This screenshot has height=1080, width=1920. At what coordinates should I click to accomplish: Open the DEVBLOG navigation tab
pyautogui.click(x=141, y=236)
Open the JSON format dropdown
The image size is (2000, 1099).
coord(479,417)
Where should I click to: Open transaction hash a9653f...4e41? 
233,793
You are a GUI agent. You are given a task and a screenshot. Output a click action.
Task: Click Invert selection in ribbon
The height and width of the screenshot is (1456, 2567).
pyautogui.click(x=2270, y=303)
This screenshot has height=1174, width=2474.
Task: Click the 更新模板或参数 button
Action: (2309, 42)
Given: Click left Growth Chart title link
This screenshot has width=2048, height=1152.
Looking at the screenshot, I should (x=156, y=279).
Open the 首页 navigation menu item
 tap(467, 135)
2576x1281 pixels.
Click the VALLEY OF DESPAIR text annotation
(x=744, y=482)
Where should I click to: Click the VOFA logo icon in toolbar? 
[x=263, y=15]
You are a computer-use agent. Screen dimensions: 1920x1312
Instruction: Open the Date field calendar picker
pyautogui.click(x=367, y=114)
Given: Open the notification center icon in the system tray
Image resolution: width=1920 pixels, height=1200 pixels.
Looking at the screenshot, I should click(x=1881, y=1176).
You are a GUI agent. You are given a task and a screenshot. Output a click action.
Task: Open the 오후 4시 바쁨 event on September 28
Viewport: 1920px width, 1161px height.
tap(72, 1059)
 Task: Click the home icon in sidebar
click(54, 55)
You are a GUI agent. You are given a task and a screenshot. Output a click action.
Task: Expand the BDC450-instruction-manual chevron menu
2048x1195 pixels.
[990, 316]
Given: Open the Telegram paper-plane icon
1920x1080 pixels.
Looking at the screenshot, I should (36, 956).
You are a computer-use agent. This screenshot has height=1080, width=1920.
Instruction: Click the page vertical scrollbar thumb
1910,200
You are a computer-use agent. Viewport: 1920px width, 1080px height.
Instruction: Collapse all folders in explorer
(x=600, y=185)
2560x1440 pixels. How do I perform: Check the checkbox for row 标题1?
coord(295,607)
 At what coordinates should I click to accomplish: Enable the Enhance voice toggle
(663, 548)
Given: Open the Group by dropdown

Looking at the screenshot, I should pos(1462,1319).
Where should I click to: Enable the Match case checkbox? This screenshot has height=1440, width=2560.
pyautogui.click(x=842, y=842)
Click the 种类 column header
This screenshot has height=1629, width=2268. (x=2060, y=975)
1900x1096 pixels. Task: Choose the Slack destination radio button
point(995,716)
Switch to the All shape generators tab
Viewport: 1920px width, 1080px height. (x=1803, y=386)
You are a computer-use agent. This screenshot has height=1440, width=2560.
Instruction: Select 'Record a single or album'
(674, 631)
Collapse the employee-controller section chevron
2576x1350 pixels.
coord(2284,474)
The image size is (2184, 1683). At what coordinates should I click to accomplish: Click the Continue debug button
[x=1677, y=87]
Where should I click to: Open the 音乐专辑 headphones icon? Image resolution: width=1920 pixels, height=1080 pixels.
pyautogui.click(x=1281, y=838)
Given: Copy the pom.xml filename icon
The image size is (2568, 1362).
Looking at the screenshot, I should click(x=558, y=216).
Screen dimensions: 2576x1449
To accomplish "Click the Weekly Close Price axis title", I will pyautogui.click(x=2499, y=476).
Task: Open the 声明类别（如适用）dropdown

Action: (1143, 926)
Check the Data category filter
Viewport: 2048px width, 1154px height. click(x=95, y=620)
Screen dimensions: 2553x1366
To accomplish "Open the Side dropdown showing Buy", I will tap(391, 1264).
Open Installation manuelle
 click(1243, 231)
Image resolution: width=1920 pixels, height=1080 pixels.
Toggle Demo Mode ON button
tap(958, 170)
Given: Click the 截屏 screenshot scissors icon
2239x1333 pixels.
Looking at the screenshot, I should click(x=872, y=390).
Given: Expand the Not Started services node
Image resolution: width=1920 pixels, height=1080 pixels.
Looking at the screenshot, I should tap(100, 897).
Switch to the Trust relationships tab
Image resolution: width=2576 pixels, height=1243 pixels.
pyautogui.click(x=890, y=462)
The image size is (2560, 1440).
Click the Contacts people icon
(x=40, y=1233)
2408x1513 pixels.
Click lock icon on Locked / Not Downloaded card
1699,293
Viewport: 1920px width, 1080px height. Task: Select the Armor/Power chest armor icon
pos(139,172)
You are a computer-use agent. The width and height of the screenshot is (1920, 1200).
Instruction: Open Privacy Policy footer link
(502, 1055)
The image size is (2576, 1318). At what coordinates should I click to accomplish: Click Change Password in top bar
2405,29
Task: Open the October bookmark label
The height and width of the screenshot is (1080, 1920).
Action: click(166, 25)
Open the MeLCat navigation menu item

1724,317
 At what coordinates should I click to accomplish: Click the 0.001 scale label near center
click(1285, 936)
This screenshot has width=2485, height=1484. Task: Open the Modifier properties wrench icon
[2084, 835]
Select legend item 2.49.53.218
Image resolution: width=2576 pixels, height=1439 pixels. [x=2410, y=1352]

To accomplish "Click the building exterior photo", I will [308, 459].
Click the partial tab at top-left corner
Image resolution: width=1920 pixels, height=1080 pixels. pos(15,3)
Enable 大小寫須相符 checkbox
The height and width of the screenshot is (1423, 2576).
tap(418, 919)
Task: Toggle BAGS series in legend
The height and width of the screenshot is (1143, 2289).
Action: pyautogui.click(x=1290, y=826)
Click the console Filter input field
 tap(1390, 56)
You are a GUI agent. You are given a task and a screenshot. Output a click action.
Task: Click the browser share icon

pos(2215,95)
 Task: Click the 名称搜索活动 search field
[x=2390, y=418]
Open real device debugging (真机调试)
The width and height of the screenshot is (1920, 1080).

◆ Assignment: Whenever "chevron" shows up in a line of the listing, copy that whole line.

◆ Expected answer:
Task: Expand the BDC450-instruction-manual chevron menu
Collapse the employee-controller section chevron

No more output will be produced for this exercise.